Updated: 2013-03-18 11:12

It has been over a decade since the 2002 Salt Lake City Olympic judging scandal exposed the corrupt underbelly of figure skating, plunging the sport into a credibility crisis it is still trying to recover from.

Critics see the head-scratching results as more evidence that old biases remain firmly entrenched in the figure skating culture, where skaters are rewarded as much for their reputation as their performance.

Glitzy Gala cannot hide figure skating warts

Yuna Kim of South Korea performs at the ISU World Figure Skating Championships gala presentation in London, Ontario March 17, 2013. [Photo/Agencies]

"No question Salt Lake was a turning point," International Skating Union (ISU) vice-president David Dore told Reuters. "It seems no matter how hard we try I don't think we are ever going to escape that unfortunately.

"While we have made a fair system, it is a complicated system and I think we are still trying to explain it."

Skating officials admit that while the sport is flourishing in Asia, it is faltering in North America.

In a clear sign of down-sizing, this year's championship were awarded to London, a small southern Ontario city midway between Toronto and Detroit and held in a charming but smallish 7,000 seat junior hockey arena.

Not long ago, any major figure skating events held in North America were reserved for only the biggest of venues, the previous three worlds hosted in Canada (1996, 2001 and 2006) all staged in National Hockey League (NHL) rinks.

But those days are over and never coming back, according to Dore.

"I think everyone wants to come back to the big huge arenas and I don't think we are going back to that," he said. "Maybe we are in a smaller venue but reaching a broader audience then before with social media."

Glitzy Gala cannot hide figure skating warts

Tessa Virtue and Scott Moir perform at the ISU World Figure Skating Championships gala presentation in London, Ontario, March 17, 2013. [Photo/Agencies]

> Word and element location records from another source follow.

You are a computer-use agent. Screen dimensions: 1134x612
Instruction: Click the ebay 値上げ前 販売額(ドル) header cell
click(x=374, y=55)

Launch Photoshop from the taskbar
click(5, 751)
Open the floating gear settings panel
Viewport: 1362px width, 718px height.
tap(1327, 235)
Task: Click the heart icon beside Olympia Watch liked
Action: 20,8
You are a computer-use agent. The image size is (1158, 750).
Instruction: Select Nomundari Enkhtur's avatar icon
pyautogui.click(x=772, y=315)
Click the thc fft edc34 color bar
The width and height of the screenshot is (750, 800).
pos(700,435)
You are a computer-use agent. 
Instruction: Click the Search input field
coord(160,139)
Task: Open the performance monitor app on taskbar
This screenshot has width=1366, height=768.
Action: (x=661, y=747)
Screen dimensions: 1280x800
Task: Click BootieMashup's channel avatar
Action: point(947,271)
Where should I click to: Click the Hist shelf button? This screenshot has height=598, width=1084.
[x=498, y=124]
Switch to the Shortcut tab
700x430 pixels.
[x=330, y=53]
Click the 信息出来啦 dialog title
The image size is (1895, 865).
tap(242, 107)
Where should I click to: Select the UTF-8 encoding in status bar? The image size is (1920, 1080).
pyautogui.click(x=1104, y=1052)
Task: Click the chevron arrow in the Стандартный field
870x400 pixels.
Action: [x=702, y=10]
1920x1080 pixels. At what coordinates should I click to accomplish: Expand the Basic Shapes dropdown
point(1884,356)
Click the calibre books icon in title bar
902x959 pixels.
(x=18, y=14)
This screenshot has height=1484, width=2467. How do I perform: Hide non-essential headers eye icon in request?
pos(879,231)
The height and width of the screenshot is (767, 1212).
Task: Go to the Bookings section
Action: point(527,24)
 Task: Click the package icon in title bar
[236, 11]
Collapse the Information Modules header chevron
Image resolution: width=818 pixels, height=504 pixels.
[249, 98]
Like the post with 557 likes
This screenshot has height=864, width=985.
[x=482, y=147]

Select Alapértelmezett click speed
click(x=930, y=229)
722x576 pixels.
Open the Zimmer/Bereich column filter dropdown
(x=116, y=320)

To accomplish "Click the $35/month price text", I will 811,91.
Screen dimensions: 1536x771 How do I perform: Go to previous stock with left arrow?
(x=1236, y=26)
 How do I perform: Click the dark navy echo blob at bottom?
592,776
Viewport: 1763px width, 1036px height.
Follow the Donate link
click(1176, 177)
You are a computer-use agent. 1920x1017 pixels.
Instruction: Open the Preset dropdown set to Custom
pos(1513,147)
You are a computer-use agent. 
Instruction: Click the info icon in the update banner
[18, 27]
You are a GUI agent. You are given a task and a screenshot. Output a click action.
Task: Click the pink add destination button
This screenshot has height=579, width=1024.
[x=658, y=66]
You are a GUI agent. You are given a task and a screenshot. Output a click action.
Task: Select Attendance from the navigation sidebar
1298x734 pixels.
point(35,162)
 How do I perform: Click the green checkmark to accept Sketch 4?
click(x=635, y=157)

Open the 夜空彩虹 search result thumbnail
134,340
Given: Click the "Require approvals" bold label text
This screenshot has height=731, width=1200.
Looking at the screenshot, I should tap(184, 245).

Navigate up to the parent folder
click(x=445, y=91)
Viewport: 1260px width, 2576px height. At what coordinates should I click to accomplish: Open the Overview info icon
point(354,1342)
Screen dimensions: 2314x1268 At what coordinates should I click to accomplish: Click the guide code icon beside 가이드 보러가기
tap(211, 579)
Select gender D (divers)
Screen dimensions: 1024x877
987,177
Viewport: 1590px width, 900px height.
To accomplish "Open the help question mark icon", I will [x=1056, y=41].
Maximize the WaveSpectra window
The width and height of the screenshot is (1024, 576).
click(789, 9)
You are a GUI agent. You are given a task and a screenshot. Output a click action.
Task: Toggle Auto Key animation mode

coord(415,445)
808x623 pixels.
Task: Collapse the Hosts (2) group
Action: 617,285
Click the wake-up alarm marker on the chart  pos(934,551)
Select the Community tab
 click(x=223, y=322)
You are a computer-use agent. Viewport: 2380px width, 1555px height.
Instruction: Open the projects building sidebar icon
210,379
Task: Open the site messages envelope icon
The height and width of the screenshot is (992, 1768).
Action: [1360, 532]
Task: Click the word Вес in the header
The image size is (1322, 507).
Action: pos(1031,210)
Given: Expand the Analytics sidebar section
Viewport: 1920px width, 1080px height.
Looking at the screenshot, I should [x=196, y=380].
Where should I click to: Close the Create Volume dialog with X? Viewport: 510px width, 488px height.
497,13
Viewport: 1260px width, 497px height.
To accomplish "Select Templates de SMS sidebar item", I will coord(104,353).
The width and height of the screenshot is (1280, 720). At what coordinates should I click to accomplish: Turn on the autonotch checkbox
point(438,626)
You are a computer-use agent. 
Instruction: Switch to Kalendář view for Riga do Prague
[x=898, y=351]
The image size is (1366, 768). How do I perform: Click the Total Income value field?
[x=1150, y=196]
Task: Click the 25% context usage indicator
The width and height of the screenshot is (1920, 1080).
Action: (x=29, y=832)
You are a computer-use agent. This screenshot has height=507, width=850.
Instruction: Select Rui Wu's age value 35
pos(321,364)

Officials insist there is more upside to holding an event in a packed smaller venue than a half full NHL arena but the fact the London worlds, featuring the comeback of Korean figure skating queen Kim Yu-na and the presence of hometown ice skating celebrities Olympic and world champion ice dancers Tessa Virtue and Scott Moir, could not fill the Budweiser Gardens every session shocked many.

The trend towards smaller venues has also hit the United States, which has taken the once hugely popular national championships to Omaha, Spokane and Greensboro, North Carolina in three of the last four years.

A red-hot television property at one time, live figure skating has all but disappeared from American living rooms.

"There was a boom in the '90s, there was an explosion of interest that created those packed 18,000 seat stadiums," David Raith, the executive director of US Figure Skating, told Reuters. "I think it can go back to that. We are looking to host the worlds in 2016 in a major city, in a major arena and we think we can fill it.

"Television ratings are not what they use to be.

"We want to see it edge back towards those astronomical numbers but I don't think anyone will ever see those numbers again in the United States.

"Things evolve. It use to be a horse and now it's a car."